The first way to generate the HTML file is to pass a previously-generated
.occupancy file to --occupancydisplay
. This must be used in conjunction with
the --occupancyindex
switch to specify which occupancy data from the specified
.occupancy file should be used to generate the display file. The argument
passed to --occupancyindex
is a zero-based index.
The second way is a legacy path which involves passing a file manually
generated from an .occupancy file. The format of this configuration file is one
parameter per line in the NAME=VALUE
format. The “VALUES” are taken from a
generated .occupancy file for a particular kernel.

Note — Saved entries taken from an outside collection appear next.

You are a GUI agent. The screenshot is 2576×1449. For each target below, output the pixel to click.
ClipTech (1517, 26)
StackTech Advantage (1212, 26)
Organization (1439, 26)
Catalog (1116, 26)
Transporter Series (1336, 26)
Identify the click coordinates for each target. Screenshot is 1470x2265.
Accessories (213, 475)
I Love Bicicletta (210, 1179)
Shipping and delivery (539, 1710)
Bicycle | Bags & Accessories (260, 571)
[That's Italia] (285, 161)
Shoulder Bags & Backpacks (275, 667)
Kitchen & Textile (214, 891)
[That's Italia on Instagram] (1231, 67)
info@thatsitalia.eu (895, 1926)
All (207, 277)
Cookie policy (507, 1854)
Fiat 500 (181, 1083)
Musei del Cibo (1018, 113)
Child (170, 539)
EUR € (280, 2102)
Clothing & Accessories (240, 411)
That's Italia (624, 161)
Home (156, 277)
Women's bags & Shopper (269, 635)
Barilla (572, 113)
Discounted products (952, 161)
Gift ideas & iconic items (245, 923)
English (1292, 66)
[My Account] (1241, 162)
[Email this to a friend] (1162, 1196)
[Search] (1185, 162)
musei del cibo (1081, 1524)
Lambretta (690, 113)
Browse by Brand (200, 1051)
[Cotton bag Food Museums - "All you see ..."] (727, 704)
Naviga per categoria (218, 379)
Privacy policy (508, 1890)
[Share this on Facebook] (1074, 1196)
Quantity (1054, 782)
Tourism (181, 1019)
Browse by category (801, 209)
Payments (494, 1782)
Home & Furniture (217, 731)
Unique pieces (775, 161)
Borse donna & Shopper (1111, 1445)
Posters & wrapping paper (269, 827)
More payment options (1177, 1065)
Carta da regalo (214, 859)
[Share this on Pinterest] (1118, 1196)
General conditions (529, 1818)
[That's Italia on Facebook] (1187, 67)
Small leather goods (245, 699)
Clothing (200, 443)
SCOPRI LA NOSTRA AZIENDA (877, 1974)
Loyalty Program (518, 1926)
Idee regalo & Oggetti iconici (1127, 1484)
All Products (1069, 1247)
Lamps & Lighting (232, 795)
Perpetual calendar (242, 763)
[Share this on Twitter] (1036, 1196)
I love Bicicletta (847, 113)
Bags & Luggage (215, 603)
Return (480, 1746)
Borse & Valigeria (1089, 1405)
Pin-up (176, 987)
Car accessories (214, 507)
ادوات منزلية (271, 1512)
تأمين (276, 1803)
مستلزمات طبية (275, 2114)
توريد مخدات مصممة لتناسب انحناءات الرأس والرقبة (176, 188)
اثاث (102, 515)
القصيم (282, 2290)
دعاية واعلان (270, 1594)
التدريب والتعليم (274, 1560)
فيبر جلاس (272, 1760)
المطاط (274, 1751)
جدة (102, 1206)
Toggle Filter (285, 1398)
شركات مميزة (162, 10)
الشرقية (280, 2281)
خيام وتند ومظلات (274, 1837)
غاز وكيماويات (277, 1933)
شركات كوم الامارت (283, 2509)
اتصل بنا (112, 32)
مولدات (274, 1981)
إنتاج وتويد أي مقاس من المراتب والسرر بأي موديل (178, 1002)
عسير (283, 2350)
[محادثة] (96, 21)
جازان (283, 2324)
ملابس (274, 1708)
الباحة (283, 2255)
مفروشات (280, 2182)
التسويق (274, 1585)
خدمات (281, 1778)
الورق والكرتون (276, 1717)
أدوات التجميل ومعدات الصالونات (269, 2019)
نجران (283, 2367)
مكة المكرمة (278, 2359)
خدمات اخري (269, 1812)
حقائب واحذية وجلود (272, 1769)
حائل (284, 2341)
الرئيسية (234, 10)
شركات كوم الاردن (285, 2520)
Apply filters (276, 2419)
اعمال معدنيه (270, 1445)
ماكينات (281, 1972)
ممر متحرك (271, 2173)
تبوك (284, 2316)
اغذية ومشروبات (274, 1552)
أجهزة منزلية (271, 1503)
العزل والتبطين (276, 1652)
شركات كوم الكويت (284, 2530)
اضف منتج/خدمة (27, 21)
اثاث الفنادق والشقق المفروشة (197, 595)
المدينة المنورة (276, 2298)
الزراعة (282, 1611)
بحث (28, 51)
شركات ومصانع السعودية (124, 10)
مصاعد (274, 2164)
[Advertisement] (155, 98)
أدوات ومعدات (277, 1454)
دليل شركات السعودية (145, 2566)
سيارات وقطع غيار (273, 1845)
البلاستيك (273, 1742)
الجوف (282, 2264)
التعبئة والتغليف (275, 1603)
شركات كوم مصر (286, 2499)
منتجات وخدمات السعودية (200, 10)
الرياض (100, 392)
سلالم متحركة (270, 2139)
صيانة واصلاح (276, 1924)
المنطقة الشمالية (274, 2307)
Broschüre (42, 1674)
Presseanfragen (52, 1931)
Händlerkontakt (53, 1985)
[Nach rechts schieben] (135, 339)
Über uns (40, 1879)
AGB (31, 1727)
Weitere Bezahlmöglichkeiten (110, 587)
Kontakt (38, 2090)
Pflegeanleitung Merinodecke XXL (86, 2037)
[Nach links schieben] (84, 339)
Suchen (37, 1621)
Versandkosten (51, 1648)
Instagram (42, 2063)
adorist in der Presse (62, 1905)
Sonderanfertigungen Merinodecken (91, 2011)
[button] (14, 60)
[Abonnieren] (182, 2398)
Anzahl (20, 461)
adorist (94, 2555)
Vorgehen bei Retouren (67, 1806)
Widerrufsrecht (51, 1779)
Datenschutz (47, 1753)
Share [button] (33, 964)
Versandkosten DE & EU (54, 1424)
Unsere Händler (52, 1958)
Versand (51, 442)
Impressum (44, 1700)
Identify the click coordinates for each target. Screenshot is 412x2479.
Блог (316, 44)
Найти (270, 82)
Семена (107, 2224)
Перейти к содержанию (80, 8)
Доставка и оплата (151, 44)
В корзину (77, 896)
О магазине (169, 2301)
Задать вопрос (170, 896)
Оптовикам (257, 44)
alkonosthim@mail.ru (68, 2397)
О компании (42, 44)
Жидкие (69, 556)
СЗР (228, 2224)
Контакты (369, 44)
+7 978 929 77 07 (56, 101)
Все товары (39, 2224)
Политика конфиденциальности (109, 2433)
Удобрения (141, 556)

An example of the contents of this file is given below:
ThreadID=3364
CallIndex=101
KernelName=reduce
DeviceName=Capeverde
ComputeUnits=10
MaxWavesPerComputeUnit=40
MaxWorkGroupPerComputeUnit=16
MaxVGPRs=256
MaxSGPRs=512
MaxLDS=32768
UsedVGPRs=11
UsedSGPRs=20
UsedLDS=4096
WavefrontSize=64
WorkGroupSize=256
WavesPerWorkGroup=4
MaxWorkGroupSize=256
MaxWavesPerWorkGroup=4
GlobalWorkSize=256
MaxGlobalWorkSize=16777216
WavesLimitedByVGPR=40
WavesLimitedBySGPR=40
WavesLimitedByLDS=32
WavesLimitedByWorkgroup=40
Occupancy=80
DeviceGfxIpVer=6
SimdsPerCU=4
This second method is currently used by the CodeXL UI. It is much easier to use the first method when manually generating Occupancy Display files using the profiler command line.